[Dataset entries]
════
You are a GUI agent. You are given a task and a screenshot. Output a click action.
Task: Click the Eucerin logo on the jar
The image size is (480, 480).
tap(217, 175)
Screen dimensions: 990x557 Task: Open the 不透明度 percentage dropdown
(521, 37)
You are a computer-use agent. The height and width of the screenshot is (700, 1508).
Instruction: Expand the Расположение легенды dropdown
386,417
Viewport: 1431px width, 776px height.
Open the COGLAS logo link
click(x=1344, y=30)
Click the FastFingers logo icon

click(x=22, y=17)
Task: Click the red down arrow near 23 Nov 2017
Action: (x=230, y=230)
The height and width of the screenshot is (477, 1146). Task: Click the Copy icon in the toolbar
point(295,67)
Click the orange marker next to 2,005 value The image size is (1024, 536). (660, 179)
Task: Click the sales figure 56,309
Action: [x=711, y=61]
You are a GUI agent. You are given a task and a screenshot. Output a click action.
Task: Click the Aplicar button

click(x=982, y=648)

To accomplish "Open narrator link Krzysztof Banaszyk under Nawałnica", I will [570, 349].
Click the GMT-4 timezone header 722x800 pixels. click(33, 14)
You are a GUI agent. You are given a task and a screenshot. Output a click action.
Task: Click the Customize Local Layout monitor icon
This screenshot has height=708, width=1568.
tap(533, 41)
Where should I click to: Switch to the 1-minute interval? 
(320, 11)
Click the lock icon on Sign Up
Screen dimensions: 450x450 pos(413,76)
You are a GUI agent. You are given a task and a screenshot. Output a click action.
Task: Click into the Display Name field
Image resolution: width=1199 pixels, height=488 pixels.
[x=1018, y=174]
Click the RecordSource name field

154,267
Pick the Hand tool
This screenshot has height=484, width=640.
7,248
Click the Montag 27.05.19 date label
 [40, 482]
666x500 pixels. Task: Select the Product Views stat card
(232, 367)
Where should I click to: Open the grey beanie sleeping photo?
════
→ Work to be completed
With nothing added or left out, print the data again.

→ Reply
You are a GUI agent. You are given a task and a screenshot. Output a click action.
Task: Click the Eucerin logo on the jar
The image size is (480, 480).
tap(217, 175)
Screen dimensions: 990x557 Task: Open the 不透明度 percentage dropdown
(521, 37)
You are a computer-use agent. The height and width of the screenshot is (700, 1508).
Instruction: Expand the Расположение легенды dropdown
386,417
Viewport: 1431px width, 776px height.
Open the COGLAS logo link
click(x=1344, y=30)
Click the FastFingers logo icon

click(x=22, y=17)
Task: Click the red down arrow near 23 Nov 2017
Action: (x=230, y=230)
The height and width of the screenshot is (477, 1146). Task: Click the Copy icon in the toolbar
point(295,67)
Click the orange marker next to 2,005 value The image size is (1024, 536). (660, 179)
Task: Click the sales figure 56,309
Action: [x=711, y=61]
You are a GUI agent. You are given a task and a screenshot. Output a click action.
Task: Click the Aplicar button

click(x=982, y=648)

To accomplish "Open narrator link Krzysztof Banaszyk under Nawałnica", I will [570, 349].
Click the GMT-4 timezone header 722x800 pixels. click(33, 14)
You are a GUI agent. You are given a task and a screenshot. Output a click action.
Task: Click the Customize Local Layout monitor icon
This screenshot has height=708, width=1568.
tap(533, 41)
Where should I click to: Switch to the 1-minute interval? 
(320, 11)
Click the lock icon on Sign Up
Screen dimensions: 450x450 pos(413,76)
You are a GUI agent. You are given a task and a screenshot. Output a click action.
Task: Click into the Display Name field
Image resolution: width=1199 pixels, height=488 pixels.
[x=1018, y=174]
Click the RecordSource name field

154,267
Pick the Hand tool
This screenshot has height=484, width=640.
7,248
Click the Montag 27.05.19 date label
 [40, 482]
666x500 pixels. Task: Select the Product Views stat card
(232, 367)
Where should I click to: Open the grey beanie sleeping photo?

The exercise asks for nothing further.